» DATASET EXCERPTS
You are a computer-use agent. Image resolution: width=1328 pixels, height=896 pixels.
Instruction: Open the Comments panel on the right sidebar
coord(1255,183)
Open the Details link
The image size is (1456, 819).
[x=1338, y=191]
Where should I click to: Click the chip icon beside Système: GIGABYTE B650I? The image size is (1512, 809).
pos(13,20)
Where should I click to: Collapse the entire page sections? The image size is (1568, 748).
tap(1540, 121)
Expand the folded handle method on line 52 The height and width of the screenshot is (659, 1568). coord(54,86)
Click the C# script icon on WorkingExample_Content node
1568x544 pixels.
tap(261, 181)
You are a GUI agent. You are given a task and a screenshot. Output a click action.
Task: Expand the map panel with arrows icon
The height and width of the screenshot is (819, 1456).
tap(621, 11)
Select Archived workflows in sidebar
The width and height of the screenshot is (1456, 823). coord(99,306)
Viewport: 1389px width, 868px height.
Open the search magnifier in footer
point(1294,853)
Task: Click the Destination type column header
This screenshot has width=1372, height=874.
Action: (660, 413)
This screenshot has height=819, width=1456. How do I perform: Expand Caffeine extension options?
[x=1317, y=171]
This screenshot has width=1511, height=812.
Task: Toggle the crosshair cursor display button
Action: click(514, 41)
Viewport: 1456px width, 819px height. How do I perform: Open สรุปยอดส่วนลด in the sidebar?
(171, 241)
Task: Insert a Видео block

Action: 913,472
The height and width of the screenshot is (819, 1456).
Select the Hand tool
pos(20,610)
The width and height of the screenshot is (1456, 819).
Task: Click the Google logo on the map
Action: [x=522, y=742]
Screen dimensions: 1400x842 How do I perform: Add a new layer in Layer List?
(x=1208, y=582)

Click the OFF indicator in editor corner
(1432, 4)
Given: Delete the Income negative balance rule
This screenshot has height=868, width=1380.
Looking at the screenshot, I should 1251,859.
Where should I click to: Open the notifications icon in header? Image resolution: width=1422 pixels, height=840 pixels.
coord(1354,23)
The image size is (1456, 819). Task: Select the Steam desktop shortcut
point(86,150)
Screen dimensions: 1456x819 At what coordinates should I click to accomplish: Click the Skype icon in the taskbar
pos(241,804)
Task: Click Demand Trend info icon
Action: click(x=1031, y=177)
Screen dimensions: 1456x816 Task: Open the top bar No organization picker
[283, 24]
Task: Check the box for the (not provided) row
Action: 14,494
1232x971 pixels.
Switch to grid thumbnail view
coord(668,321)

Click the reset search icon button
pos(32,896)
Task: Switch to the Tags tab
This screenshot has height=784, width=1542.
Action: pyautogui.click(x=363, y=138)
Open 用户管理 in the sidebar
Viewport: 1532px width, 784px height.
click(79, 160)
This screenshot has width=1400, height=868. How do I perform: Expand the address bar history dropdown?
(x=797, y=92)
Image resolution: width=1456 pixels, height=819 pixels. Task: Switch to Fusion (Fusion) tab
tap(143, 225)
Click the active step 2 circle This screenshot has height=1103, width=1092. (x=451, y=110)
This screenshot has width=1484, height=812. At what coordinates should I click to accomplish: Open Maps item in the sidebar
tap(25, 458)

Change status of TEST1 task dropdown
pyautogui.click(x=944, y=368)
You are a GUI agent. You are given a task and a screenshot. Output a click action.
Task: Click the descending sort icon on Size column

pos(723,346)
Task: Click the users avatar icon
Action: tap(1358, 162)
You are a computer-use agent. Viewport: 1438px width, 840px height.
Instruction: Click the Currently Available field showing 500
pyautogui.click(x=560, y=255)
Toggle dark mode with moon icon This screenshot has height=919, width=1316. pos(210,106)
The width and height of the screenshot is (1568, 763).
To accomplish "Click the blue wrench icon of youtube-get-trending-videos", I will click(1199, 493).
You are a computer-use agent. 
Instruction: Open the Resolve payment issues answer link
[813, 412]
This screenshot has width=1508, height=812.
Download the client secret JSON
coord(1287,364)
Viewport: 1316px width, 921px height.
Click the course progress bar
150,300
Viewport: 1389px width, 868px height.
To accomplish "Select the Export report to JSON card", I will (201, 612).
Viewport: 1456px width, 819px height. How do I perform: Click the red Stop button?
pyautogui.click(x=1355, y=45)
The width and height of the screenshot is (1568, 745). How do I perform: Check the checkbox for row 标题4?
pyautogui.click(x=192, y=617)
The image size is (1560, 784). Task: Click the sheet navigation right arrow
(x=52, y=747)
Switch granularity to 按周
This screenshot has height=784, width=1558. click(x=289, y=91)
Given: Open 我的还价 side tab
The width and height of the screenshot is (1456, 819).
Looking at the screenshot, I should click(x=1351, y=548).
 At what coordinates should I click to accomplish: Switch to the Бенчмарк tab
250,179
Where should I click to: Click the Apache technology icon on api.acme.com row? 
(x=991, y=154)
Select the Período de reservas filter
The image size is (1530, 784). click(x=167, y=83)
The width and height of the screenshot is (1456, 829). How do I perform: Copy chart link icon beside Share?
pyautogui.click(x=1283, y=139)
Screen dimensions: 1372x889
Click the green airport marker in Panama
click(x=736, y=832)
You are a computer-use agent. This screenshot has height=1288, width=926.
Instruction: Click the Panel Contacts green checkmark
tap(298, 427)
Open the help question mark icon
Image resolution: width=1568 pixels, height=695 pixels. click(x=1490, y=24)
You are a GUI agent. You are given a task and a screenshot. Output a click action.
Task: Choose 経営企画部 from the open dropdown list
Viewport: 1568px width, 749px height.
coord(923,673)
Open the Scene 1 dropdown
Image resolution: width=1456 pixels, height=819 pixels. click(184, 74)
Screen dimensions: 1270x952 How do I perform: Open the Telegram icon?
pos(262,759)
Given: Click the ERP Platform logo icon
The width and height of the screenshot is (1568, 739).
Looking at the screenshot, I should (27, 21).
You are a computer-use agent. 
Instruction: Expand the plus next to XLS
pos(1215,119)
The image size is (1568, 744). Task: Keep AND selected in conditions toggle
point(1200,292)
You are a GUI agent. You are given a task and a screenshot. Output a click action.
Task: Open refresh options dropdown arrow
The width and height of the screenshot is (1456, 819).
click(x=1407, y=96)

» WORK INSTRUCTIONS
Everything in the listing must be reproduced exactly; please include every line.

» PROBLEM SOLUTION
You are a computer-use agent. Image resolution: width=1328 pixels, height=896 pixels.
Instruction: Open the Comments panel on the right sidebar
coord(1255,183)
Open the Details link
The image size is (1456, 819).
[x=1338, y=191]
Where should I click to: Click the chip icon beside Système: GIGABYTE B650I? The image size is (1512, 809).
pos(13,20)
Where should I click to: Collapse the entire page sections? The image size is (1568, 748).
tap(1540, 121)
Expand the folded handle method on line 52 The height and width of the screenshot is (659, 1568). coord(54,86)
Click the C# script icon on WorkingExample_Content node
1568x544 pixels.
tap(261, 181)
You are a GUI agent. You are given a task and a screenshot. Output a click action.
Task: Expand the map panel with arrows icon
The height and width of the screenshot is (819, 1456).
tap(621, 11)
Select Archived workflows in sidebar
The width and height of the screenshot is (1456, 823). coord(99,306)
Viewport: 1389px width, 868px height.
Open the search magnifier in footer
point(1294,853)
Task: Click the Destination type column header
This screenshot has width=1372, height=874.
Action: (660, 413)
This screenshot has height=819, width=1456. How do I perform: Expand Caffeine extension options?
[x=1317, y=171]
This screenshot has width=1511, height=812.
Task: Toggle the crosshair cursor display button
Action: click(514, 41)
Viewport: 1456px width, 819px height. How do I perform: Open สรุปยอดส่วนลด in the sidebar?
(171, 241)
Task: Insert a Видео block

Action: 913,472
The height and width of the screenshot is (819, 1456).
Select the Hand tool
pos(20,610)
The width and height of the screenshot is (1456, 819).
Task: Click the Google logo on the map
Action: [x=522, y=742]
Screen dimensions: 1400x842 How do I perform: Add a new layer in Layer List?
(x=1208, y=582)

Click the OFF indicator in editor corner
(1432, 4)
Given: Delete the Income negative balance rule
This screenshot has height=868, width=1380.
Looking at the screenshot, I should 1251,859.
Where should I click to: Open the notifications icon in header? Image resolution: width=1422 pixels, height=840 pixels.
coord(1354,23)
The image size is (1456, 819). Task: Select the Steam desktop shortcut
point(86,150)
Screen dimensions: 1456x819 At what coordinates should I click to accomplish: Click the Skype icon in the taskbar
pos(241,804)
Task: Click Demand Trend info icon
Action: click(x=1031, y=177)
Screen dimensions: 1456x816 Task: Open the top bar No organization picker
[283, 24]
Task: Check the box for the (not provided) row
Action: 14,494
1232x971 pixels.
Switch to grid thumbnail view
coord(668,321)

Click the reset search icon button
pos(32,896)
Task: Switch to the Tags tab
This screenshot has height=784, width=1542.
Action: pyautogui.click(x=363, y=138)
Open 用户管理 in the sidebar
Viewport: 1532px width, 784px height.
click(79, 160)
This screenshot has width=1400, height=868. How do I perform: Expand the address bar history dropdown?
(x=797, y=92)
Image resolution: width=1456 pixels, height=819 pixels. Task: Switch to Fusion (Fusion) tab
tap(143, 225)
Click the active step 2 circle This screenshot has height=1103, width=1092. (x=451, y=110)
This screenshot has width=1484, height=812. At what coordinates should I click to accomplish: Open Maps item in the sidebar
tap(25, 458)

Change status of TEST1 task dropdown
pyautogui.click(x=944, y=368)
You are a GUI agent. You are given a task and a screenshot. Output a click action.
Task: Click the descending sort icon on Size column

pos(723,346)
Task: Click the users avatar icon
Action: tap(1358, 162)
You are a computer-use agent. Viewport: 1438px width, 840px height.
Instruction: Click the Currently Available field showing 500
pyautogui.click(x=560, y=255)
Toggle dark mode with moon icon This screenshot has height=919, width=1316. pos(210,106)
The width and height of the screenshot is (1568, 763).
To accomplish "Click the blue wrench icon of youtube-get-trending-videos", I will click(1199, 493).
You are a computer-use agent. 
Instruction: Open the Resolve payment issues answer link
[813, 412]
This screenshot has width=1508, height=812.
Download the client secret JSON
coord(1287,364)
Viewport: 1316px width, 921px height.
Click the course progress bar
150,300
Viewport: 1389px width, 868px height.
To accomplish "Select the Export report to JSON card", I will (201, 612).
Viewport: 1456px width, 819px height. How do I perform: Click the red Stop button?
pyautogui.click(x=1355, y=45)
The width and height of the screenshot is (1568, 745). How do I perform: Check the checkbox for row 标题4?
pyautogui.click(x=192, y=617)
The image size is (1560, 784). Task: Click the sheet navigation right arrow
(x=52, y=747)
Switch granularity to 按周
This screenshot has height=784, width=1558. click(x=289, y=91)
Given: Open 我的还价 side tab
The width and height of the screenshot is (1456, 819).
Looking at the screenshot, I should click(x=1351, y=548).
 At what coordinates should I click to accomplish: Switch to the Бенчмарк tab
250,179
Where should I click to: Click the Apache technology icon on api.acme.com row? 
(x=991, y=154)
Select the Período de reservas filter
The image size is (1530, 784). click(x=167, y=83)
The width and height of the screenshot is (1456, 829). How do I perform: Copy chart link icon beside Share?
pyautogui.click(x=1283, y=139)
Screen dimensions: 1372x889
Click the green airport marker in Panama
click(x=736, y=832)
You are a computer-use agent. This screenshot has height=1288, width=926.
Instruction: Click the Panel Contacts green checkmark
tap(298, 427)
Open the help question mark icon
Image resolution: width=1568 pixels, height=695 pixels. click(x=1490, y=24)
You are a GUI agent. You are given a task and a screenshot. Output a click action.
Task: Choose 経営企画部 from the open dropdown list
Viewport: 1568px width, 749px height.
coord(923,673)
Open the Scene 1 dropdown
Image resolution: width=1456 pixels, height=819 pixels. click(184, 74)
Screen dimensions: 1270x952 How do I perform: Open the Telegram icon?
pos(262,759)
Given: Click the ERP Platform logo icon
The width and height of the screenshot is (1568, 739).
Looking at the screenshot, I should (27, 21).
You are a computer-use agent. 
Instruction: Expand the plus next to XLS
pos(1215,119)
The image size is (1568, 744). Task: Keep AND selected in conditions toggle
point(1200,292)
You are a GUI agent. You are given a task and a screenshot. Output a click action.
Task: Open refresh options dropdown arrow
The width and height of the screenshot is (1456, 819).
click(x=1407, y=96)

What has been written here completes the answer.